Aim of the exercise ::
Run through the records and show each line that includes the string "resolution".
________________
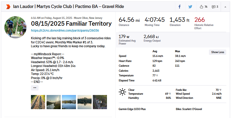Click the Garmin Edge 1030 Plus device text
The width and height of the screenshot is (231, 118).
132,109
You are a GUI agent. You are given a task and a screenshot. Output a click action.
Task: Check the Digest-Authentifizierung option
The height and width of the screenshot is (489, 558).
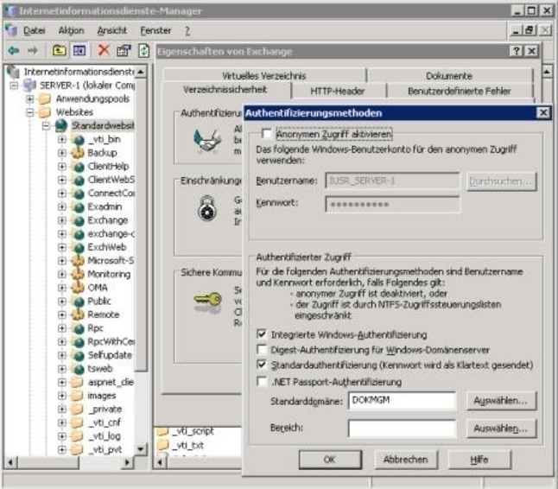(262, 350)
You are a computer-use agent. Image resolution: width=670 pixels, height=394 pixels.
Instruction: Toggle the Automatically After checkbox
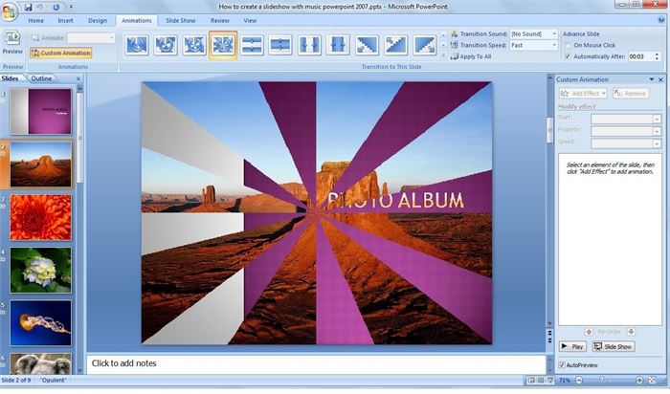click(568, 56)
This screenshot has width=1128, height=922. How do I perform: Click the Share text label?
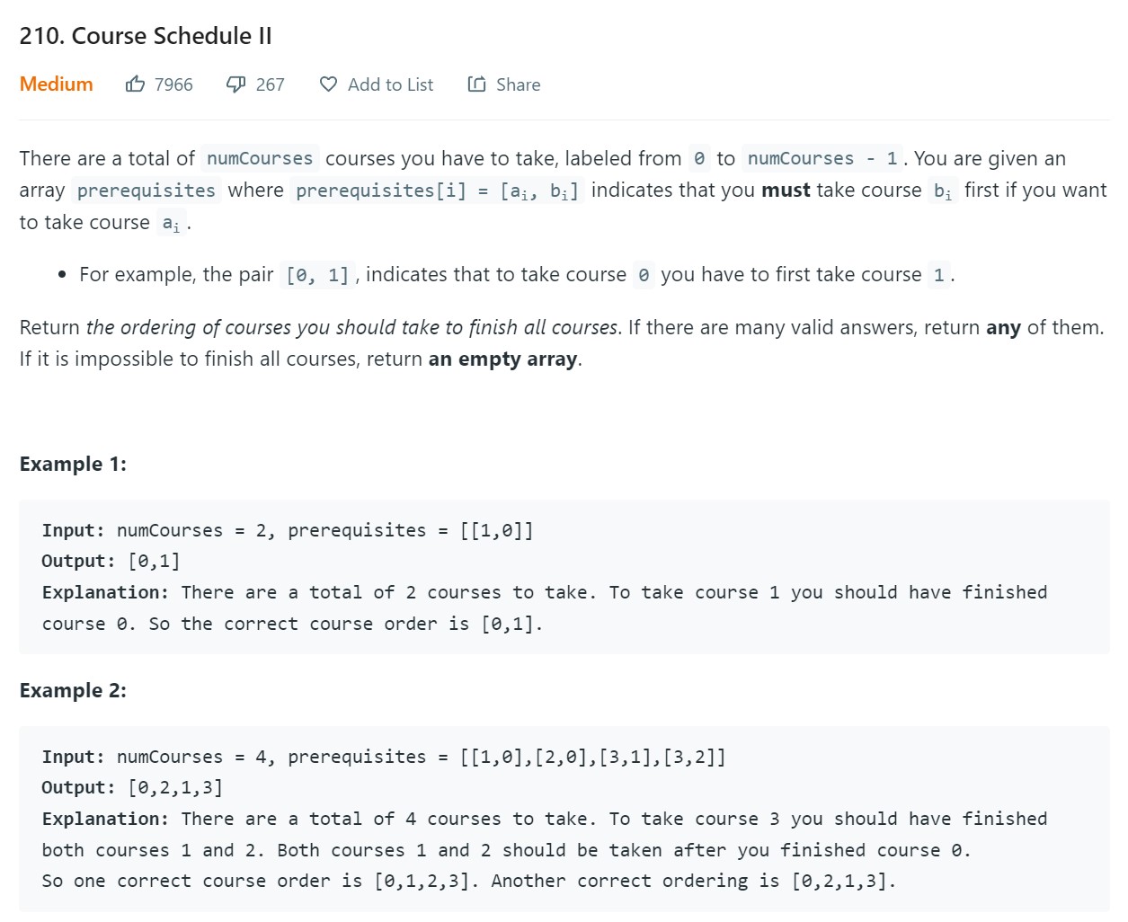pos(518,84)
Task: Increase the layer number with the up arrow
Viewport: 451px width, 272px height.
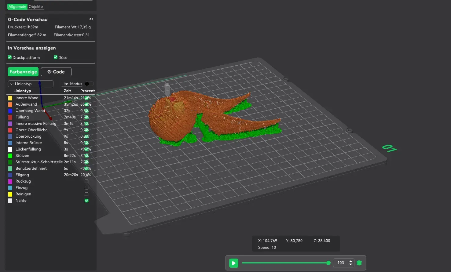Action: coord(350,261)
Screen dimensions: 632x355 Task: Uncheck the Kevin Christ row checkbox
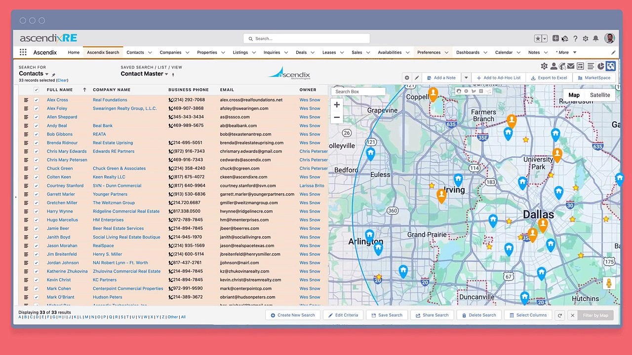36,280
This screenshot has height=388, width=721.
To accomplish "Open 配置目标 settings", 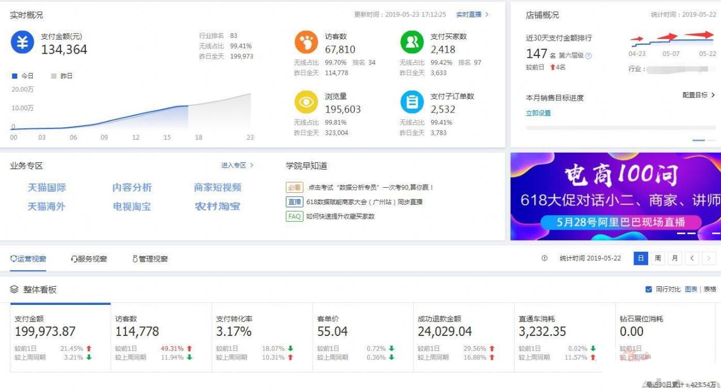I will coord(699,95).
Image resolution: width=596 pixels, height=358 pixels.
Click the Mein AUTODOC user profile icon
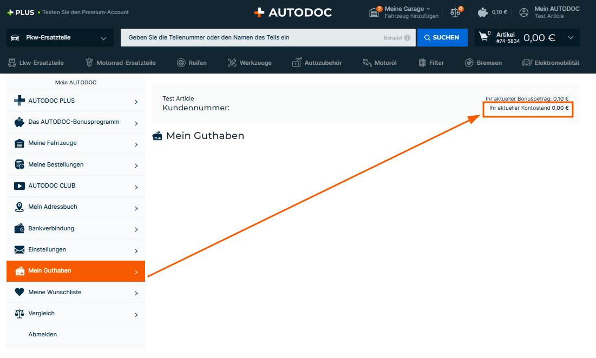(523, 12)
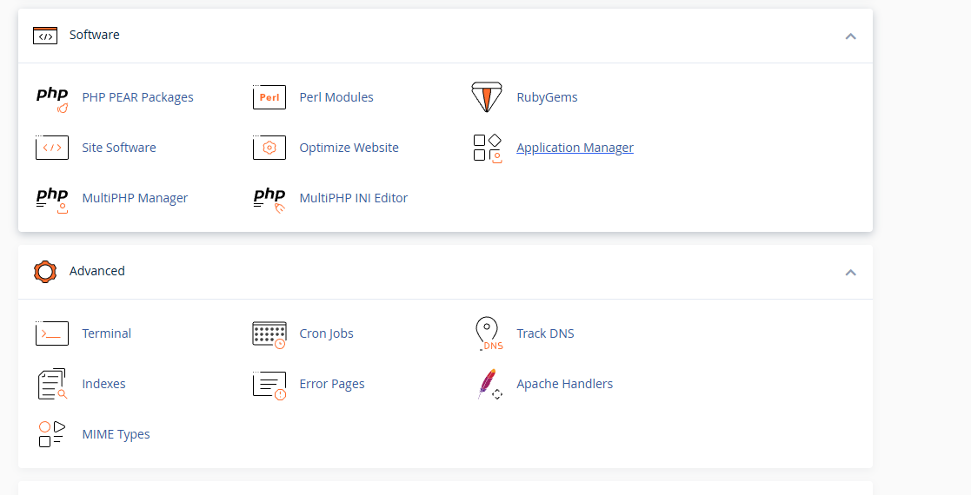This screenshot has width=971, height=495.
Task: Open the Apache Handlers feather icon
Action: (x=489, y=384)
________________
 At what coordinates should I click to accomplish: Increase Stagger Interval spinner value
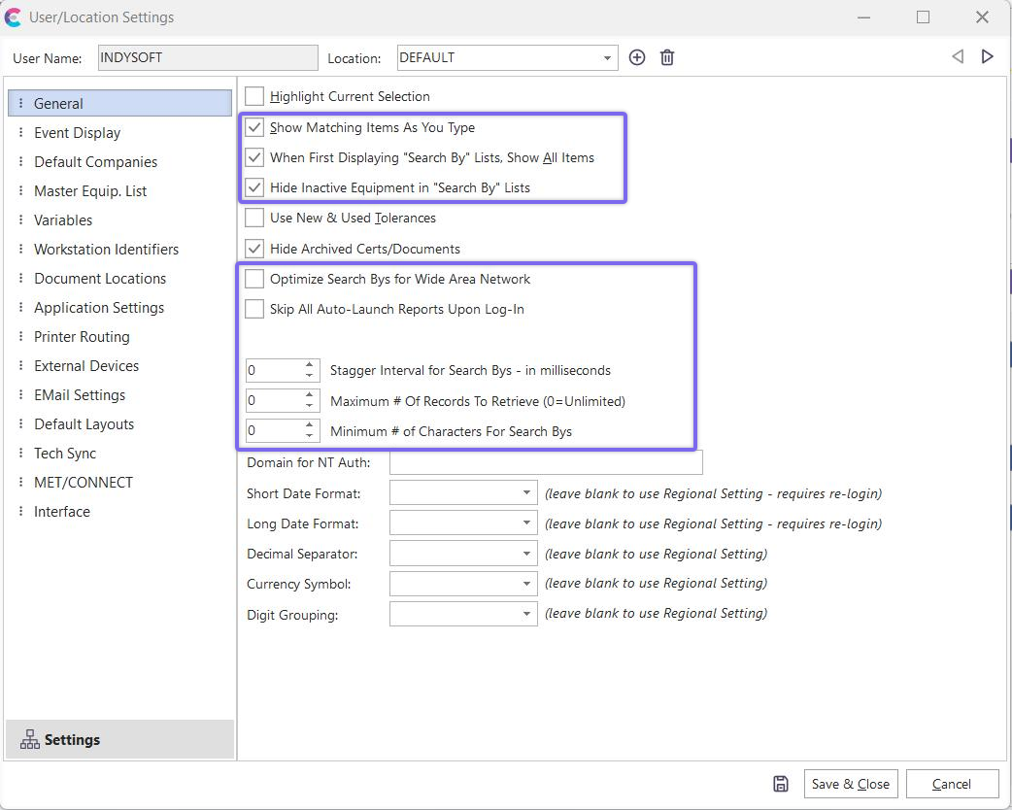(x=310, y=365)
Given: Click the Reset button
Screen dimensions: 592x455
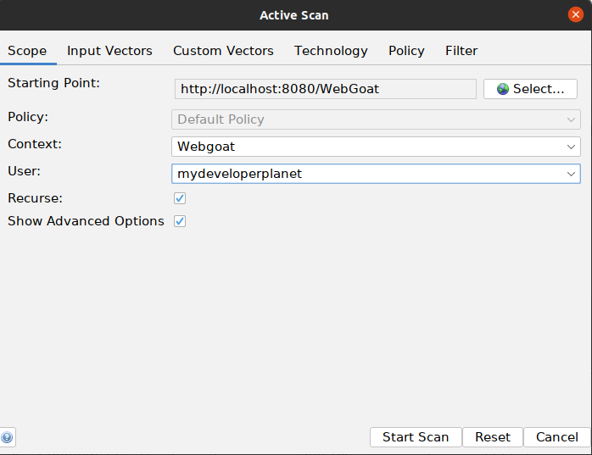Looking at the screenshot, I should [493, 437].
________________
Completed task ::
You are a computer-use agent. Image resolution: width=670 pixels, height=394 pixels.
Image resolution: width=596 pixels, height=358 pixels.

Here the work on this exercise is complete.